03 aprile 2017 19:00

Il giudice del tribunale di Gerusalemme era un po’ disorientato davanti all’accusato. “Come ha fatto a superare il muro?”, ha chiesto. L’avvocato ha risposto: “Si è arrampicato su una scala e poi si è calato dall’altra parte con una corda”. Prima aveva pagato 50 shekel al proprietario della scala. “Dev’essere un atleta”, ha commentato il giudice, con un tono quasi affettuoso. Stiamo parlando di Khaled, 60 anni, fratello di una mia amica. Lavora in Israele senza permesso da 25 anni. In tutto questo tempo ha dormito in posti segreti e trascorso settimane senza tornare nel suo villaggio nel nord della Cisgiordania. È stato fermato più volte in passato, ma mai arrestato.
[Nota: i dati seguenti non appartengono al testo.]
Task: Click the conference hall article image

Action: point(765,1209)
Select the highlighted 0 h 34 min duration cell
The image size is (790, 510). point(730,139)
La polizia lo riaccompagnava a un checkpoint dicendogli di non rientrare senza permesso, pur sapendo che lo avrebbe fatto.

Due anni fa è stato arrestato per la prima volta a Tel Aviv. Ho mandato un amico per pagare la cauzione. Due settimane fa la voce preoccupata di sua sorella mi ha comunicato che lo avevano arrestato di nuovo. Questa volta, mi ha spiegato, volevano tenerlo in prigione per due mesi. Come farà a sopravvivere in carcere? Quando aveva 19 anni è stato condannato a sette anni di prigione per la sua attività nel Fronte popolare e per aver messo dei falsi esplosivi nella casa di un sospetto collaboratore di Israele. Ma non ha più vent’anni.

L’avvocato mi ha chiesto di presentarmi insieme a un altro “buon israeliano” per firmare la cauzione e garantire che Khaled si sarebbe ripresentato al processo. Le due procuratrici della polizia, che potrebbero essere nipotine di Khaled, hanno chiesto che restasse in carcere in quanto pericoloso. Il giudice, ex agente dei servizi segreti, le ha ignorate con disprezzo. Così dopo una lunga giornata ho riportato Khaled a Nablus, in Cisgiordania. Durante il viaggio i suoi colleghi, tutti lavoratori senza permesso, lo hanno chiamato per salutarlo. Nella sua voce ho percepito la nostalgia.